A man walks into a modern bar and orders an old fashioned martini. The bartender serves him a green globule in a bowl instead. This isn’t exactly a joke — it’s a welcome to the world of molecular gastronomy.
Pioneered by world-renowned chefs Ferran Adria and Heston Blumenthal, the techniques used in molecular gastronomy are more laboratory tactics than cooking styles. And this trend seems to have taken Mumbai by storm, with bars and restaurants across the city adding dishes created using scientific methods such as gelification, spherification, deep freezing and effervescence, to their menus.
Chef Mayank Tiwari of Olive is one such forerunner. “We’re adding elements of molecular gastronomy to our dishes, playing around with the textures while keeping the flavours and combinations intact,” says Tiwari. “We control the pressure and temperature in our kitchens and use food-grade chemicals to create these.”
The Eau Bar at the Oberoi has recently introduced cocktails using spherification. Some popular drinks on their menus are the Cosmolecular, which is a mix of vodka and cranberry juice with orange liqueur on the side; Strawberry Martini, made with vodka and served with a strawberry sphere and Champagne cocktails, served with either strawberry or almond pearls.

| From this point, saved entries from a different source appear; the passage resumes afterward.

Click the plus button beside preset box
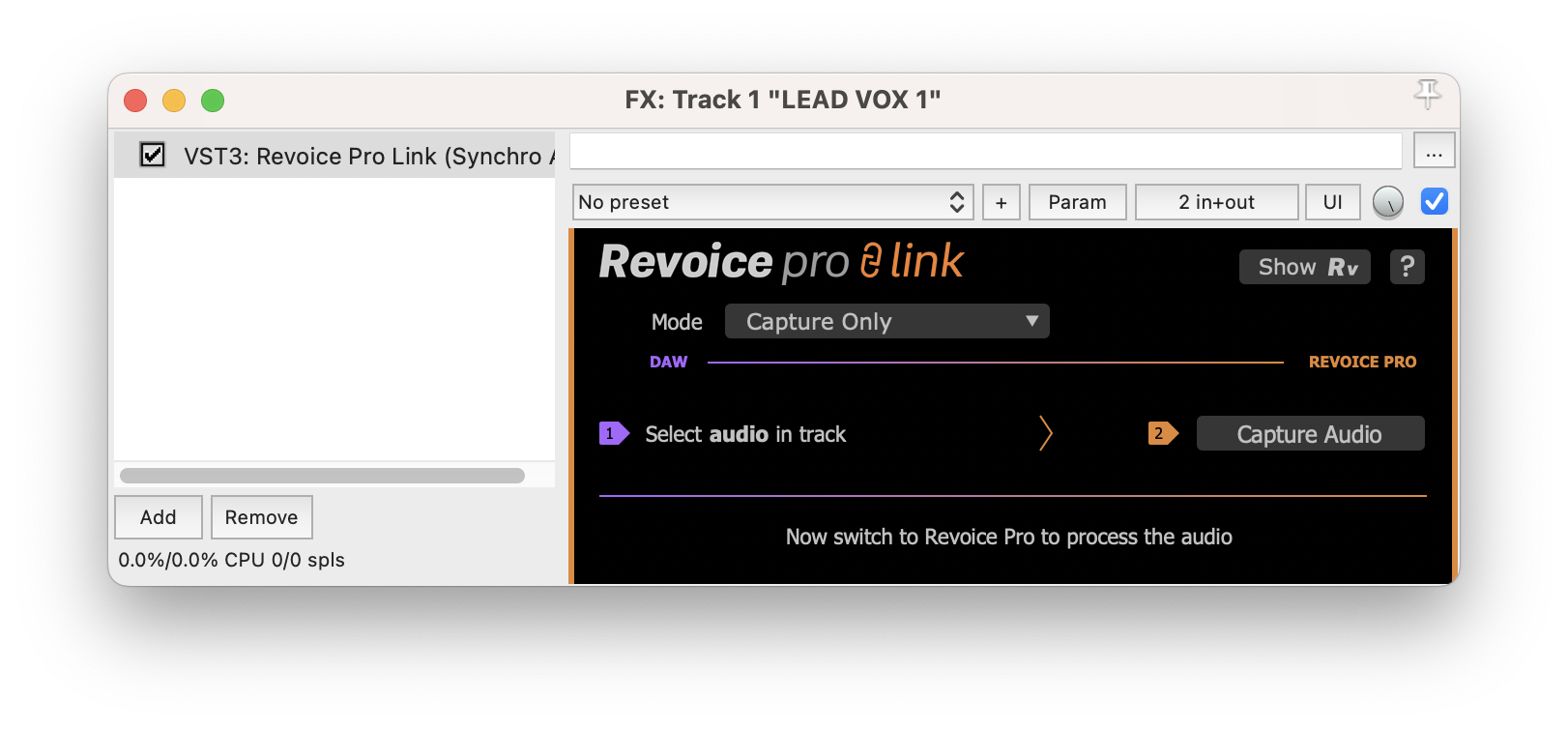 coord(1002,202)
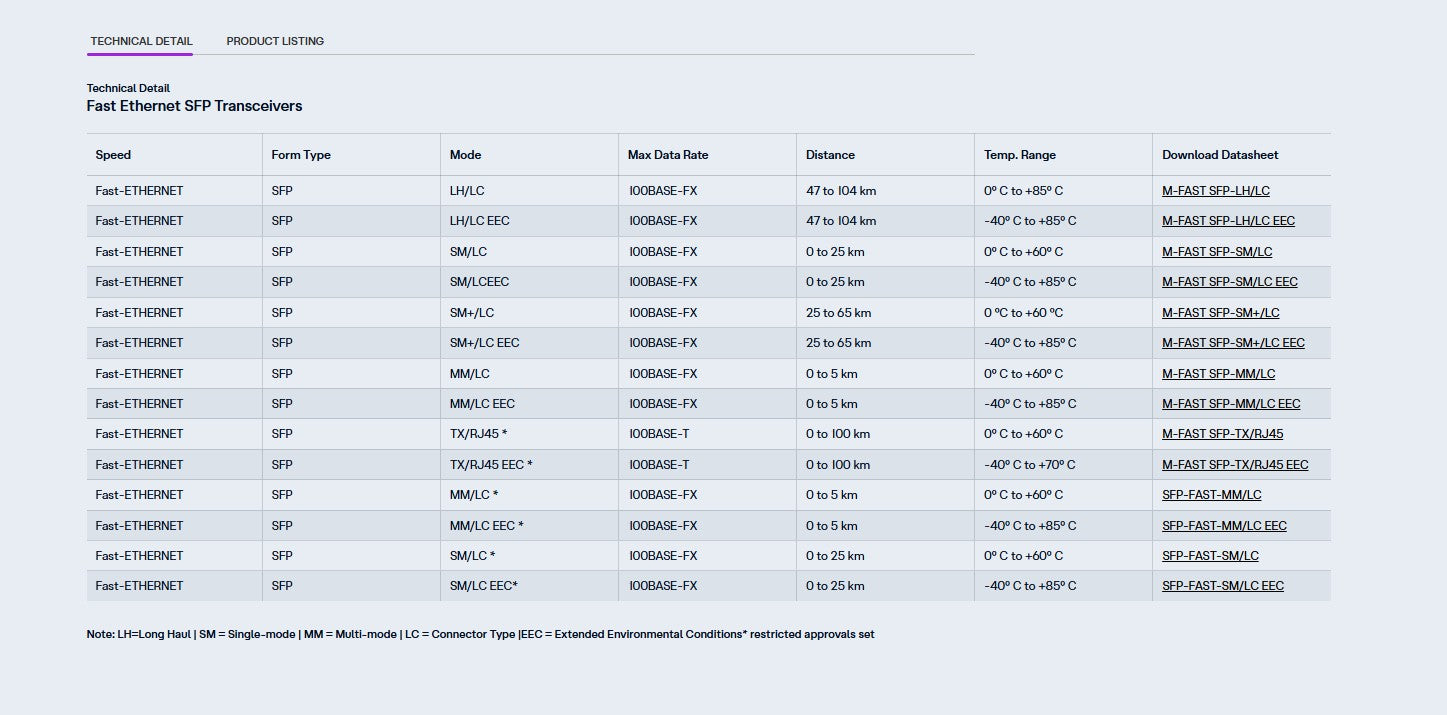1447x715 pixels.
Task: Click the Download Datasheet column header
Action: [x=1220, y=155]
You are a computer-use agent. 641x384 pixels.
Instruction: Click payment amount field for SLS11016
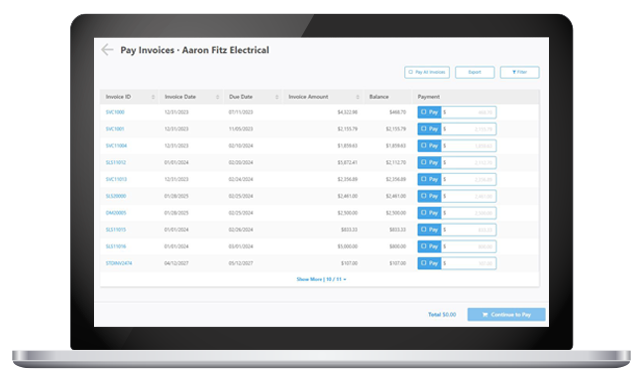pyautogui.click(x=468, y=246)
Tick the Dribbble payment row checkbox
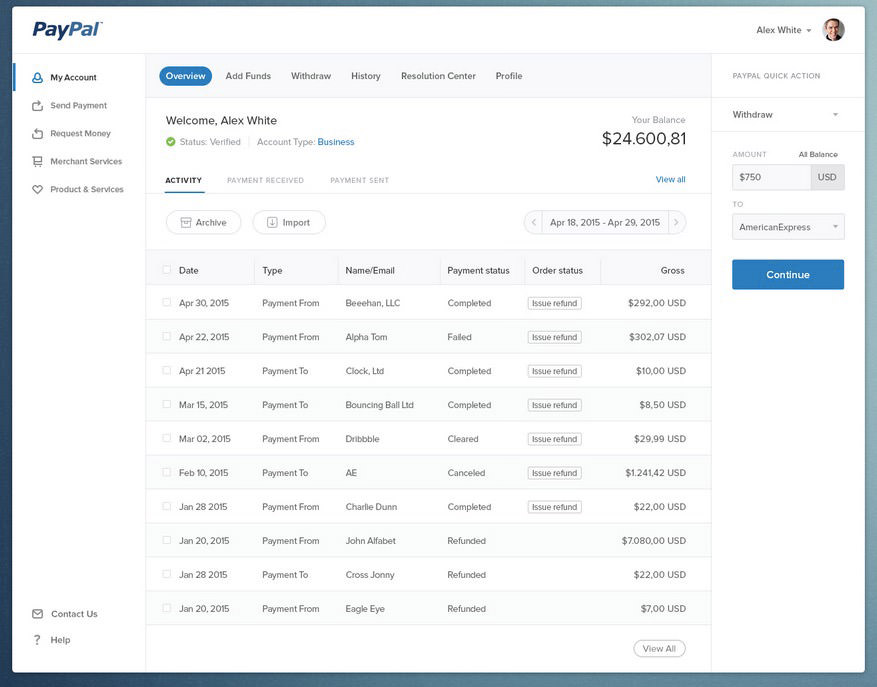The image size is (877, 687). (x=167, y=438)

Ibar in Bandra has also just introduced new cocktails, which use the techniques while Wink at Vivanta by Taj in Cuffe Parade just wrapped up a special offer they had on cocktails made using molecular mixology.

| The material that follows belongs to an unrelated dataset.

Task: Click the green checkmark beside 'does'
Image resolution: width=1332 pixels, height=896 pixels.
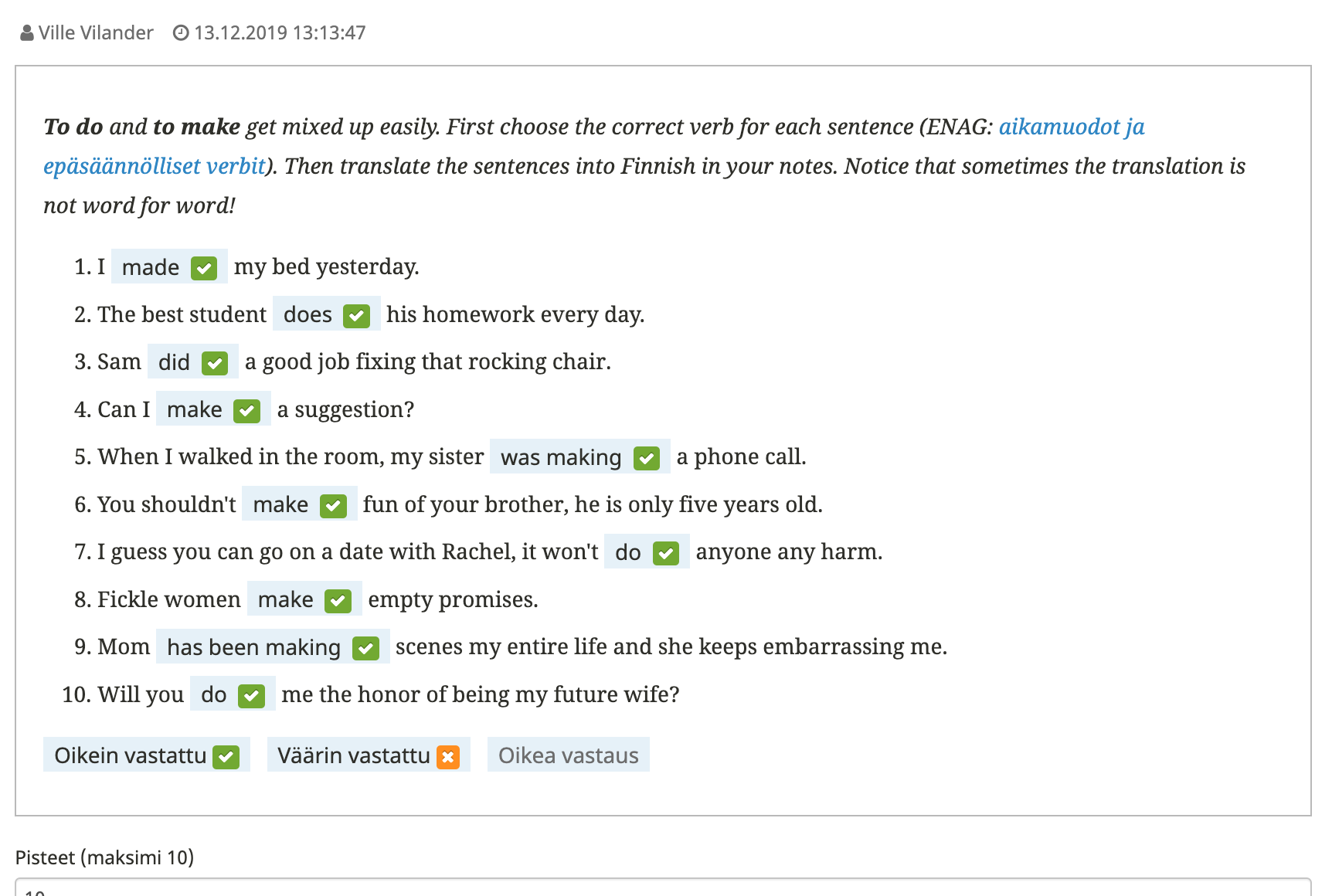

Tiwari actually sources his raw materials from Spain. The ingredients are formulated by Adria himself. While Tiwari has no formal training in molecular gastronomy, his background in industrial chemistry helps him create the dishes. “I was set to take a course
in hydrochlorides at the Culinary Institute of America, but that didn’t work out,” he says. That, however, hasn’t stopped him from experimenting. “Mine is just a contemporary approach to traditional recipes. I’m playing around with the appearance of food and the plating,” he adds.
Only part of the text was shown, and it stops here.